Thank you for helping me out… how often do you do this God?

8/28 It took 5 months to the day that I took an anti anxiety pill. “I am so strong”.  That is what I tell myself. What I need you to hear if you’re going thru this is “No. That was so stupid.” 

9/3 When you are an indecisive person, decisiveness is also from God. 

Affiliations matter. I took my dad back into the dressing room where I had mentally collapsed and recreated the memory of death and defeat into a memory of comfort and safety. At the beginning of radiation my son and I had gotten in a car accident. My car has been in the shop the entire time I was in Radiation- months! I didn’t realize until today that I don’t have my car affiliated with daily radiation, an hour drive, burning or battling. It sounds little, but God I just now gave me this as something special- almost unnoticed and yet it matters. Thank you Jesus for the things I notice, for the things I don’t, and for helping me recreate love where hell once lived.

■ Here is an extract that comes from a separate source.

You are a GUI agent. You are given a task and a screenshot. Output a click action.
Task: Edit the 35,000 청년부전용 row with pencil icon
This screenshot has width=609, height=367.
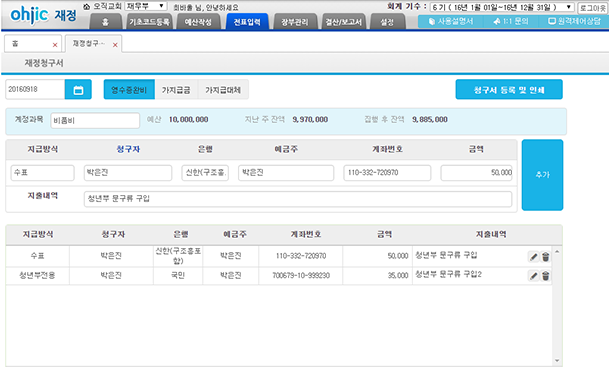[x=534, y=276]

I don’t need you to come for the iv, but I did need to know you were coming, I think it’s like Santa. Most kids don’t need to actually see him but they do have peace and comfort and safety in knowing he sees all that they are doing right and is in fact coming. Today you were my Santa. These things get bigger in my head as the day goes on so I try to get my daily 2 hour hospital field trip out of the way as soon as possible. Thank you Linds for being there. 

9/6 To drive up full of tears and mirrors and hidden fears. Oh Jesus I am coming home to them today  Thank you so so much for it being 4 months ago now. Thank you that I still get to watch them walk out of school. I am so grateful I get to be here.

One day in September: I’m sad Jesus. I’ve been sad before. It’s not just because of cancer or G or S or J or my heart suddenly slowing with hundreds of PVC’s. Or my arm pain. Or my chest pain. Or my nerve pain. Or the car. Or the hail damage. Fitting in. Fitting out. I’m just sad these days. Well actually just today. Well actually maybe just tonight. My 3 appointments, my kid needing an MRI, damn EIP meeting, probably should have eaten today. Today was just a lot for anybody. That’s all.

Hows life these days? Well… It’s a trust fall with Jesus.

I love this coffee cup and I love you dad.